Social networking, identity and privacy have been at the center of how we interact with the Web in the last decade. The explosion of social networking sites has brought the world closer together as well as created new points of pain regarding ease of use and the Web. Remembering login details, passwords, and sharing private information across the many websites and social groups that we are a part of has become more difficult and complicated than necessary. The Social Web is designed to ensure that control of identity and privacy settings is always simple and under one’s control. WebID is a key enabler of the Social Web. This specification outlines a simple universal identification mechanism that is distributed, openly extensible, improves privacy, security and control over how one can identify themselves and control access to their information on the Web.
It is a fundamental design criteria of the Web to enable individuals and organizations to control how they interact with the rest of society.
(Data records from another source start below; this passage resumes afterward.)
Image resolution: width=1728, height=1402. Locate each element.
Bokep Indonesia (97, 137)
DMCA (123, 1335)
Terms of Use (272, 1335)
This includes how one expresses their identity, public information and personal details to social networks, Web sites and services.
Semantic Web vocabularies such as Friend-of-a-Friend (FOAF) permit distributed hyperlinked social networks to exist. This vocabulary, along with other vocabularies, allow one to add information and services protection to distributed social networks.
One major criticism of open networks is that they seem to have no way of protecting the personal information distributed on the web or limiting access to resources. Few people are willing to make all their personal information public, many would like large pieces to be protected, making it available only to a selected group of agents. Giving access to information is very similar to giving access to services. There are many occasions when people would like services to only be accessible to members of a group, such as allowing only friends, family members, colleagues to post an article, photo or comment on a blog. How does one do this in a flexible way, without requiring a central point of access control?
Using a process made popular by OpenID, we show how one can tie a User Agent to a URI by proving that one has write access to the URI. WebID is an authentication protocol which uses X.509 certificates to associate a User Agent (Browser) to a Person identified via a URI. WebID is compatible with OpenID and provides a few additional features such as trust management via digital signatures, and free-form extensibility via RDF. By using the existing SSL certificate exchange mechanism, WebID integrates smoothly with existing Web browsers, including browsers on mobile devices. WebID also permits automated session login in addition to interactive session login. Additionally, all data is encrypted and guaranteed to only be received by the person or organization that was intended to receive it.